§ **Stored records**
↓↓↓

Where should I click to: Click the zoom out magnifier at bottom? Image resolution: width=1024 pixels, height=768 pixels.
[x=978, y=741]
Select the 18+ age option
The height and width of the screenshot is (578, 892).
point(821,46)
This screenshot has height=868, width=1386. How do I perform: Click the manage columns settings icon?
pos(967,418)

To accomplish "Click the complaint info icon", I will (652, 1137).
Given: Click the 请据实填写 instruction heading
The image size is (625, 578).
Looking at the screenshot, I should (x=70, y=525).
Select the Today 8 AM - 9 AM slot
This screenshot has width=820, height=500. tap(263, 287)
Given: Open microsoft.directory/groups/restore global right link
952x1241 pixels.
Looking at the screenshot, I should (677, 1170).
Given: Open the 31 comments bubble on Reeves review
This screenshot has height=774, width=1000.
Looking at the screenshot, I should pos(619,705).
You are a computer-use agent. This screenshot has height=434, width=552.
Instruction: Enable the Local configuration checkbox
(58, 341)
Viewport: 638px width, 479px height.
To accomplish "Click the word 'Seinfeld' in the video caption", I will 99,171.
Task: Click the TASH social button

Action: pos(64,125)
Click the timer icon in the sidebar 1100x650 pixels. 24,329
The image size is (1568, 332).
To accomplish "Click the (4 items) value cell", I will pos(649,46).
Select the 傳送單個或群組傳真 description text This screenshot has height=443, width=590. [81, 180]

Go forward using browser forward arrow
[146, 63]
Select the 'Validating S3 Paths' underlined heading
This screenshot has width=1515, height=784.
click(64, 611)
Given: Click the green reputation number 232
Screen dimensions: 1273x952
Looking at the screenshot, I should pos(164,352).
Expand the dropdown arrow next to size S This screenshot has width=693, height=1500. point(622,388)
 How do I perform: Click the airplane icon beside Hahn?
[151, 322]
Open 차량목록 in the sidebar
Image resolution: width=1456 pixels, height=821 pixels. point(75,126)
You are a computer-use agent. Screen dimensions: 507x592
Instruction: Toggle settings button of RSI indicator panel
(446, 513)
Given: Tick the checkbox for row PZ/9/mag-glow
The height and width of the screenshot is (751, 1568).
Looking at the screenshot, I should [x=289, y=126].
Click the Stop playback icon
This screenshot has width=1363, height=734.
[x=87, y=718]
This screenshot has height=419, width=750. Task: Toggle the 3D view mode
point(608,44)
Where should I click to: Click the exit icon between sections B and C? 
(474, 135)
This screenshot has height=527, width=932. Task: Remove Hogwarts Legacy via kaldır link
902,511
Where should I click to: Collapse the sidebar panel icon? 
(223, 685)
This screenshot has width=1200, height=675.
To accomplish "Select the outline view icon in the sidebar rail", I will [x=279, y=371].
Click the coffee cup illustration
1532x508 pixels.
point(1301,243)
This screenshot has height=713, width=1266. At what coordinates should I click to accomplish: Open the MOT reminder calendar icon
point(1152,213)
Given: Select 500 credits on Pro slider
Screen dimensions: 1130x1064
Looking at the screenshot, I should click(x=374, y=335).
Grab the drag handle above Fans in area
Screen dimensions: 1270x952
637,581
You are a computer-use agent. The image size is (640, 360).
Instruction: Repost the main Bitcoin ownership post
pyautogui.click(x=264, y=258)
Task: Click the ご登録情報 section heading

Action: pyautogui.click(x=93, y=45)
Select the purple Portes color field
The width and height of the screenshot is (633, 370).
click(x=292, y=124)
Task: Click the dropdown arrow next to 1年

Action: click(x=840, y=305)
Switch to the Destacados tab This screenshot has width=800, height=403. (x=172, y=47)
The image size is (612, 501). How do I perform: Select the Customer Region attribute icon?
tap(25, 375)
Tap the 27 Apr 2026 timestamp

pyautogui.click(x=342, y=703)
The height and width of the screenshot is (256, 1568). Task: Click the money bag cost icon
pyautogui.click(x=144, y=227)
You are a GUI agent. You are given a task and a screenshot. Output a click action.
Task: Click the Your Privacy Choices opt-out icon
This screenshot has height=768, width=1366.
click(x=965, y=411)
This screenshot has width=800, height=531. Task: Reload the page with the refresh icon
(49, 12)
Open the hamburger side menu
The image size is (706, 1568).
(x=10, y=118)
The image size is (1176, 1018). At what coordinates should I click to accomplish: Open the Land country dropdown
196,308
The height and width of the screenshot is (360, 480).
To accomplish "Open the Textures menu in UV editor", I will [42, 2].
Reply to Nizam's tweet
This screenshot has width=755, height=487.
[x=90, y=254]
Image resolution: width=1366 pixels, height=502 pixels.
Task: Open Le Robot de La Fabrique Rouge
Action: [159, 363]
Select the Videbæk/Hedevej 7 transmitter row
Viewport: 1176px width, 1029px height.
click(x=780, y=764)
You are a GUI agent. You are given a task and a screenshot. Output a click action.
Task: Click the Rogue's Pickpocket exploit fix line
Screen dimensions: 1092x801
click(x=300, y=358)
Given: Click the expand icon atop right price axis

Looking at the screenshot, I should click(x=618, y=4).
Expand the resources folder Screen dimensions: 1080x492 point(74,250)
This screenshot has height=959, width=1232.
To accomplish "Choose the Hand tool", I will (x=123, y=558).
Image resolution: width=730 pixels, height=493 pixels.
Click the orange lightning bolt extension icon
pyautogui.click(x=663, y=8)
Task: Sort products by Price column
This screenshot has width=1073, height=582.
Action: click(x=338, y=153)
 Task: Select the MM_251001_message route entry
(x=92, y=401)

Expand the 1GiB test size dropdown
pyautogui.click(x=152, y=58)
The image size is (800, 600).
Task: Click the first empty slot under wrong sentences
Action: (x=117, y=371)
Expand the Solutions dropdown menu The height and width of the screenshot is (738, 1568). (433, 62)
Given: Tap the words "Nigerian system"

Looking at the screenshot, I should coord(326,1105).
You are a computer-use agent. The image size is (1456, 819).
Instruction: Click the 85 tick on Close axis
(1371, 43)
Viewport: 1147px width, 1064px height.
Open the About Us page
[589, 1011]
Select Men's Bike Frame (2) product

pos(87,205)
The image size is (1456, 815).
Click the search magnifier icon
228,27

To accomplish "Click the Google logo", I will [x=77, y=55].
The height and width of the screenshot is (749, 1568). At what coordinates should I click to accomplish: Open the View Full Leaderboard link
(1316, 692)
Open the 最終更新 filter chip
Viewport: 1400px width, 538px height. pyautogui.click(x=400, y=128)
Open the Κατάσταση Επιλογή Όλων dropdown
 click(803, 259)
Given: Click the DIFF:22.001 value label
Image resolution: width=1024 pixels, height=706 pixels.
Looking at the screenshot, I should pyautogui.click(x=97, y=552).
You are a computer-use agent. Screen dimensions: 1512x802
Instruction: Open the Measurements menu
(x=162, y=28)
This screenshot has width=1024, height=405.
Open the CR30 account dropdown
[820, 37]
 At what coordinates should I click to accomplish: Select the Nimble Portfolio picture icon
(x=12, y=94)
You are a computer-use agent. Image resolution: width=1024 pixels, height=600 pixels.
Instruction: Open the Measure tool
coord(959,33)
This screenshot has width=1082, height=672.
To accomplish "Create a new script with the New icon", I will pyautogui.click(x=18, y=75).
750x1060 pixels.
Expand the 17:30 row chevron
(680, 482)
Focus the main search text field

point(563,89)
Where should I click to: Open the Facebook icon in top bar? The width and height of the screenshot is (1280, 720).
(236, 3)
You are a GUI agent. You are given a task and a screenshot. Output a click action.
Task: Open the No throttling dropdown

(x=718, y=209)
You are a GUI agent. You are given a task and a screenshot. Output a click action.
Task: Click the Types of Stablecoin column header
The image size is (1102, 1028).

↑↑↑

Of the entries above, repeat exactly the lines between the line with "Select the Today 8 AM - 9 AM slot" and the line with "Viewport: 638px width, 479px height.", inclusive, and no others.

Select the Today 8 AM - 9 AM slot
This screenshot has width=820, height=500. tap(263, 287)
Given: Open microsoft.directory/groups/restore global right link
952x1241 pixels.
Looking at the screenshot, I should (677, 1170).
Given: Open the 31 comments bubble on Reeves review
This screenshot has height=774, width=1000.
Looking at the screenshot, I should pos(619,705).
You are a computer-use agent. This screenshot has height=434, width=552.
Instruction: Enable the Local configuration checkbox
(58, 341)
Viewport: 638px width, 479px height.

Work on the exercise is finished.